What Can A Trapeze Teach Us About Business Growth?
What Can A Trapeze Teach Us About Business Growth?
Think about the last 10 people you’ve hired. No matter how well you wrote the job description, perfected the interview questions, and screened the candidates, maximizing the impact that employee will have on your team has more to do with what they do
outside of why you hired them than the reasons they were offered a job in the first place.
Consider this:
What if every person who ever joined a new company simply completed the tasks as assigned?
Before we go down the rabbit hole of the ways this might alleviate frustrations from underperformance, that’s not what we’re talking about today. There’s a whole host of reasons for underperformance, and solutions to combat and solve for those disappointments. We’ll come back to that another time.
Hiring to find someone who will complete a checklist is horrendously short-sighted. I’ve worked with far too many leaders who post a job from an emergent need.
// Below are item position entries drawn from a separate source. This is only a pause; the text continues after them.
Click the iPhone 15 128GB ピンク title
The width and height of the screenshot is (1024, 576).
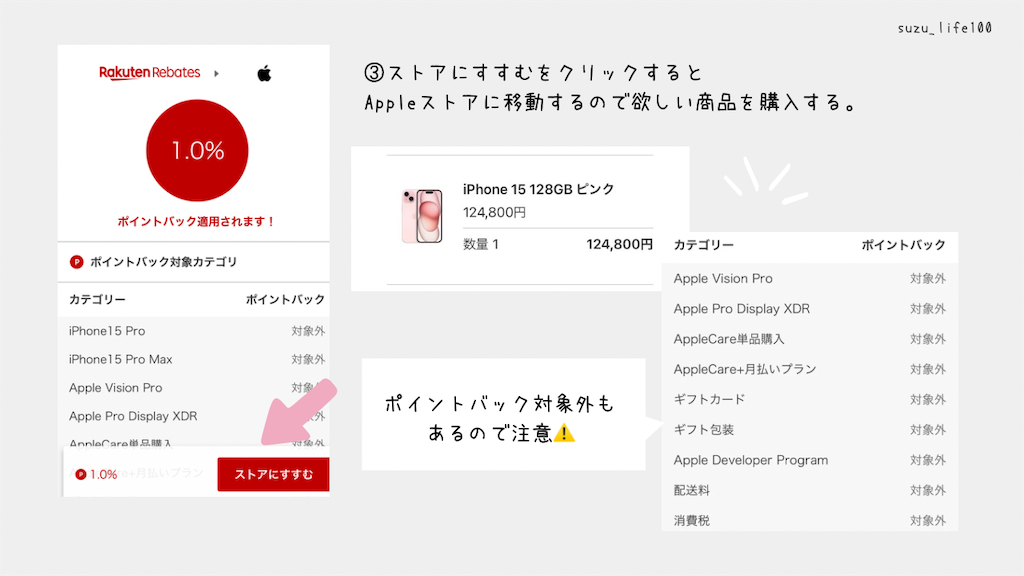539,189
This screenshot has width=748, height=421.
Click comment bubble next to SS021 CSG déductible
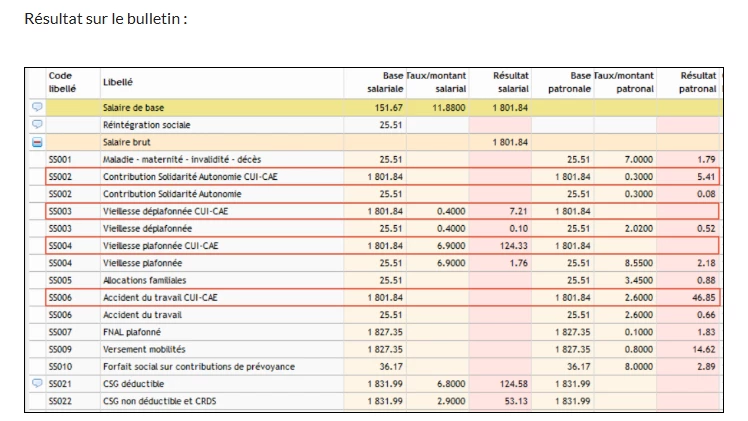coord(37,383)
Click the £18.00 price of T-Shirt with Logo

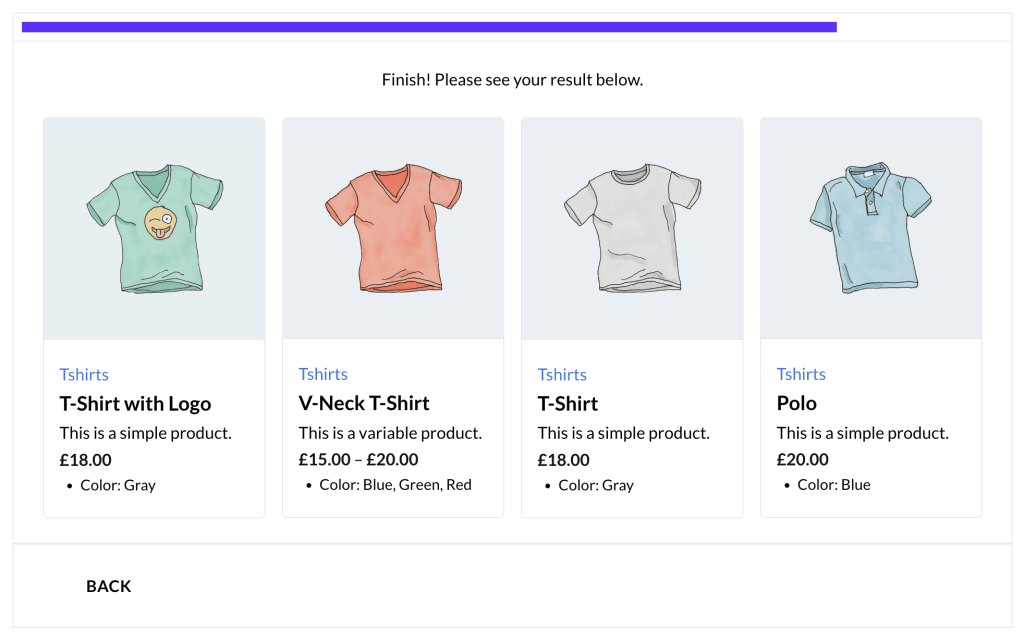pos(86,460)
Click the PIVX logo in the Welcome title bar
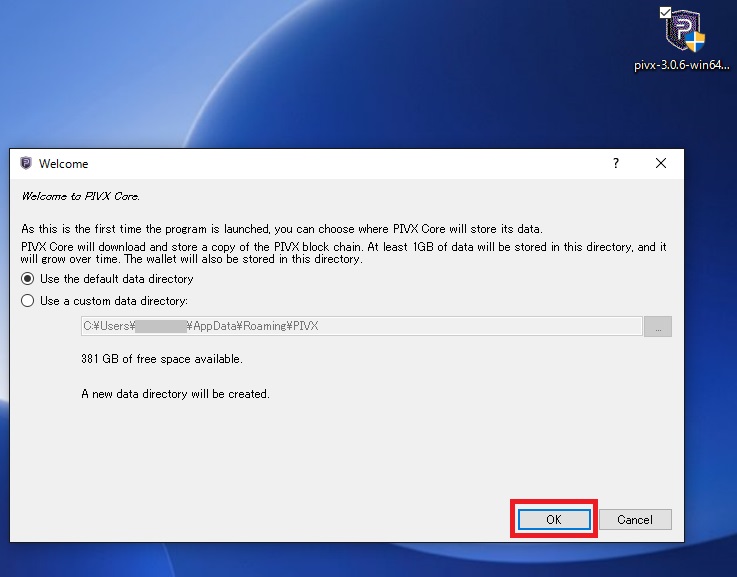Screen dimensions: 737x577 pyautogui.click(x=25, y=164)
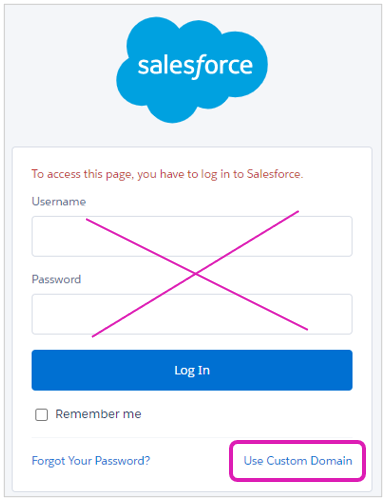Click the center of the magenta X mark
The image size is (386, 500).
[196, 274]
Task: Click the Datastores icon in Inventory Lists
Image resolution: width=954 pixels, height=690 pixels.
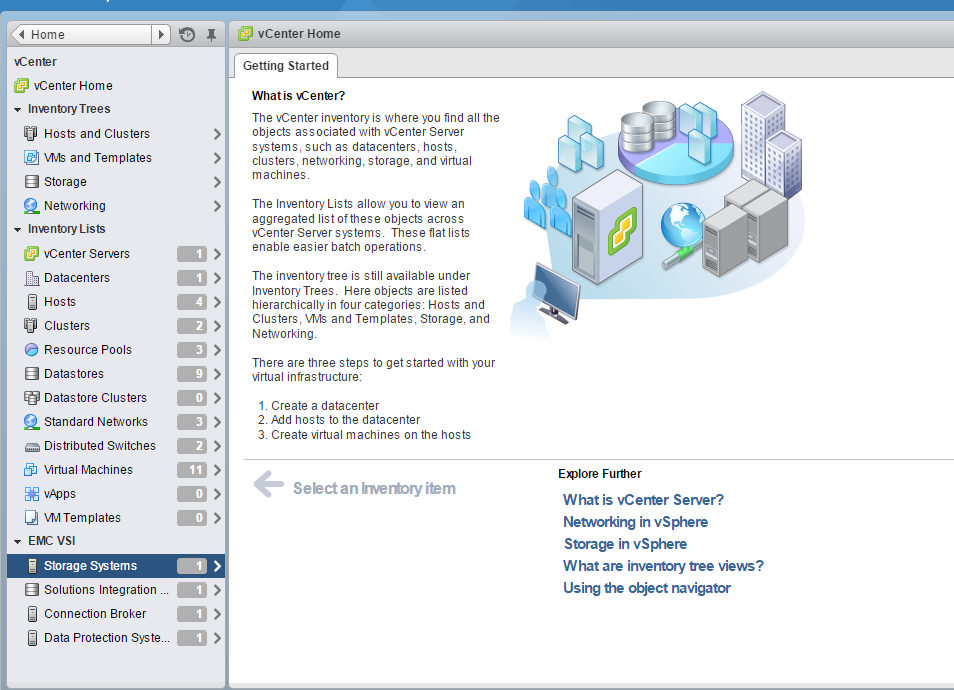Action: [31, 374]
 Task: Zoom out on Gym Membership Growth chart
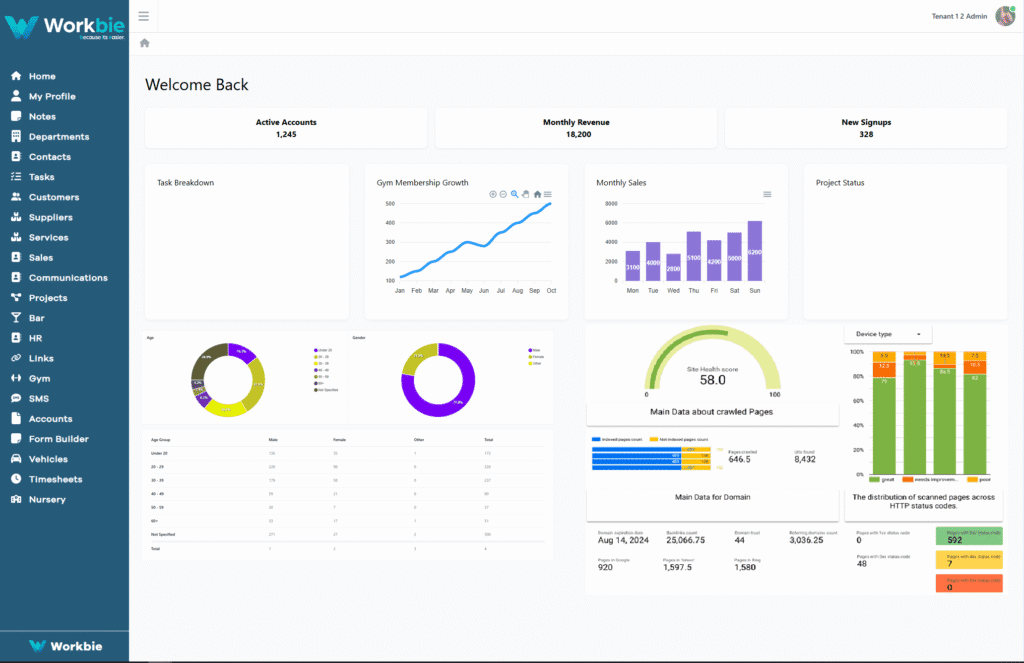[503, 194]
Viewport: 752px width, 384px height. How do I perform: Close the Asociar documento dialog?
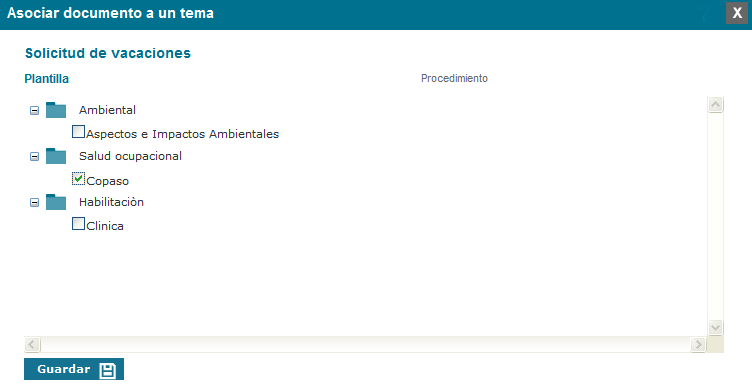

Sometimes it’s from unexpected growth (yay!), or from pursuing other expansion ideas or projects. In other cases it’s from backfilling the departure of an established role. Regardless of the reason, where the biggest wins and losses come well down the road, after the on-boarding and training have taken place.
Back to the question at hand…
One of the books I’m reading explains how a trapeze artist is able to develop, hone, and expand their skills for the betterment of the show.
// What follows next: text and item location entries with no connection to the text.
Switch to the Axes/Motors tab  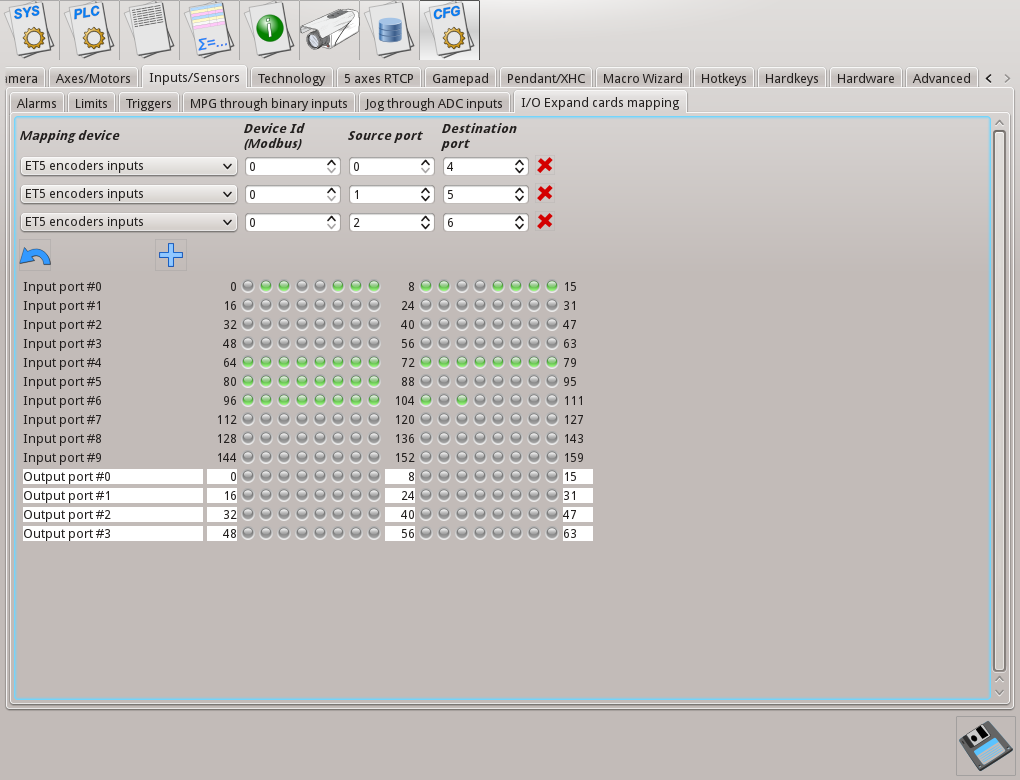93,78
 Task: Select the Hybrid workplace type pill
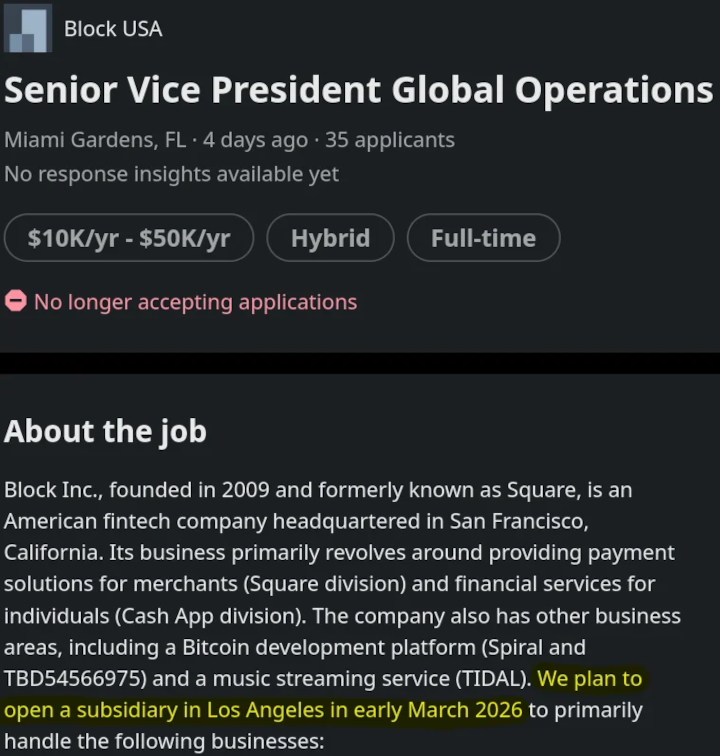330,238
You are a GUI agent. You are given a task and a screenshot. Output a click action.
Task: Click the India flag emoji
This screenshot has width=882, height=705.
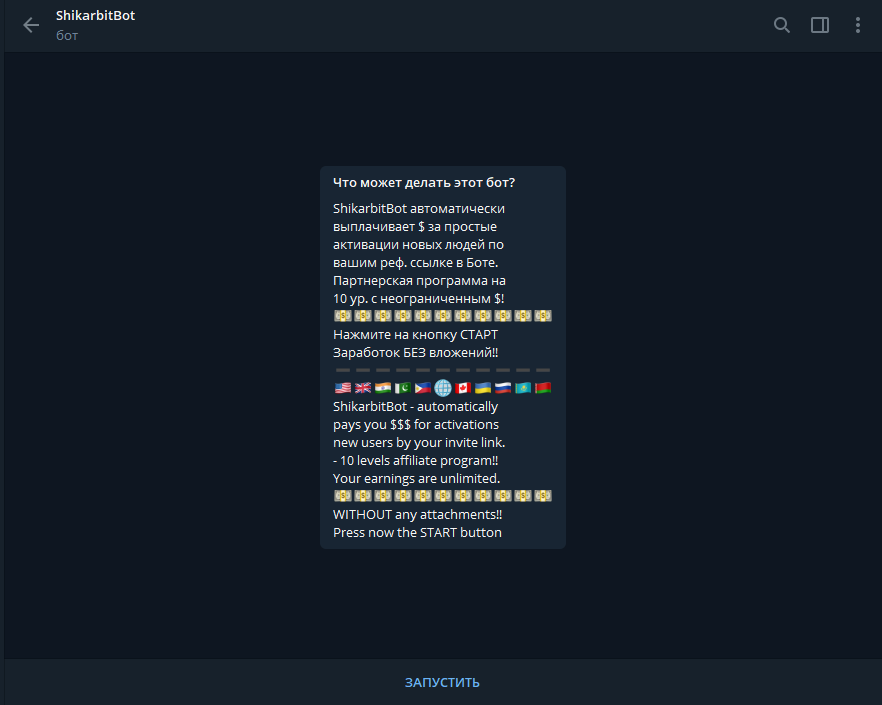click(382, 388)
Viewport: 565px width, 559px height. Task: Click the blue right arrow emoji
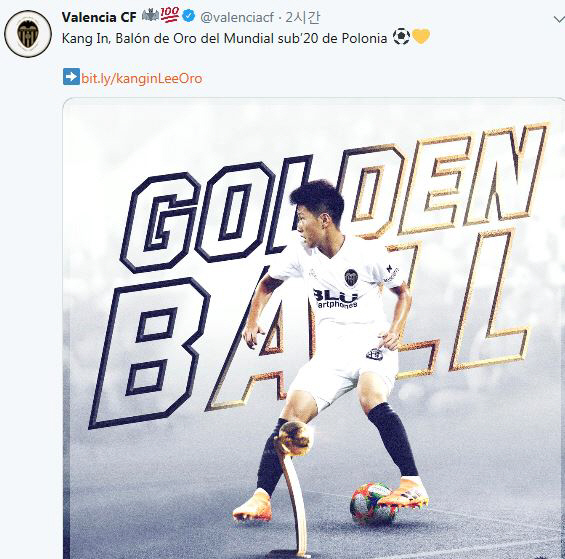[71, 76]
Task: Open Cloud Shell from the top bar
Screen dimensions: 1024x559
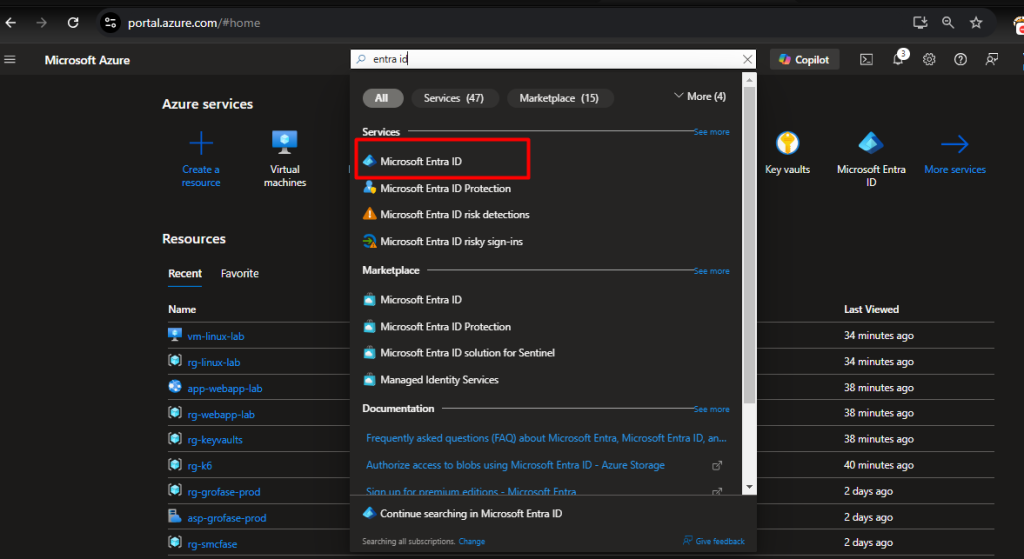Action: coord(867,60)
When the circus invests in and installs a literal safety net beneath the trapeze swings, it gives the artists the confidence and freedom to train and perform the act as originally prescribed – or perhaps just as it has always has been done in previous shows. But the growth and magic happens next.
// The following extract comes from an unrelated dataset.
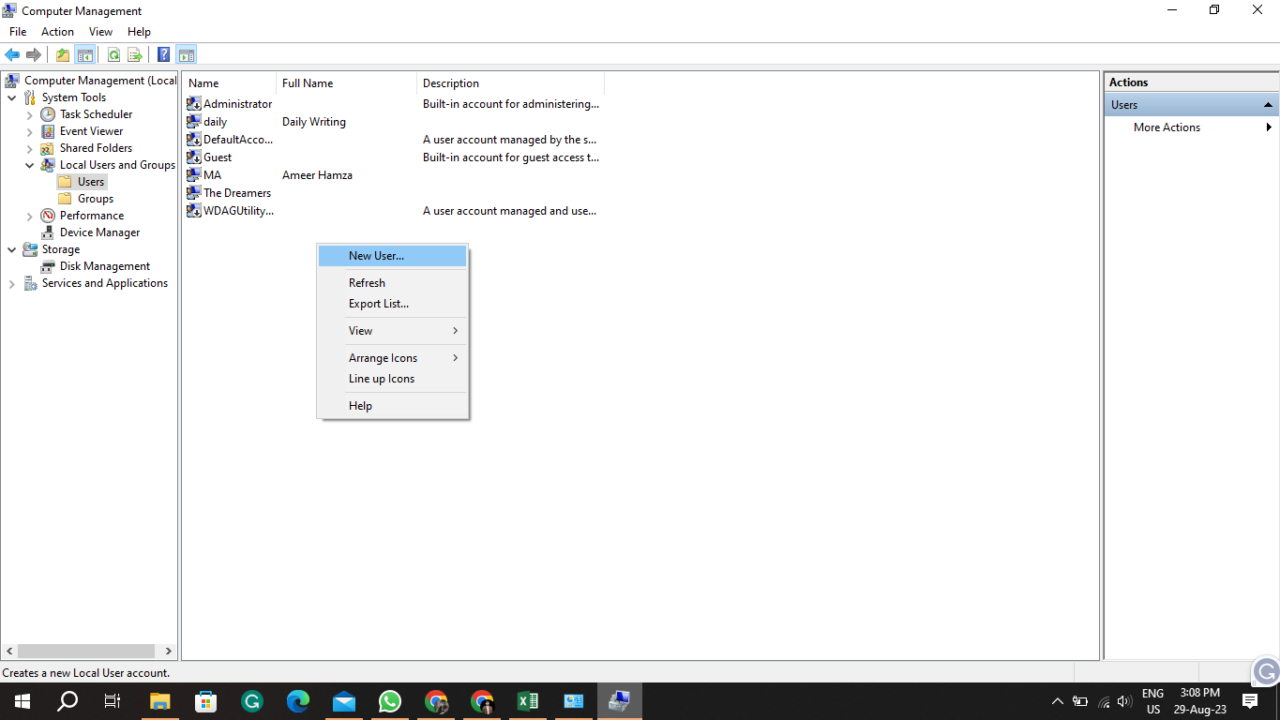The image size is (1280, 720).
Task: Select the Administrator account icon
Action: (x=192, y=103)
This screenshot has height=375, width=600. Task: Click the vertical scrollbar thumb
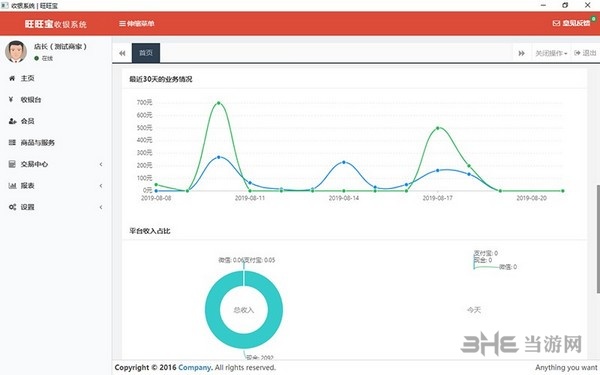click(598, 239)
The net gives the best performers the confidence to push limits. Try new things. Innovate. Take risks. Make the show better.
Better show = more customers.
As the artist has trust that the net will catch them when they fall, and they will absolutely fall – no matter how talented the artist is – they are empowered to explore and develop a routine or take the performance to new heights.
As leaders, it is absolutely critical that our investment in our team goes well beyond getting them on the payroll. Create the culture and structure of trust that will catalyze the creativity and desire to outperform beyond the training or past experience.
You’ll find, more often than not, that is where the growth comes from.
A foundation of trust, that enables risks, will create more out of each performer.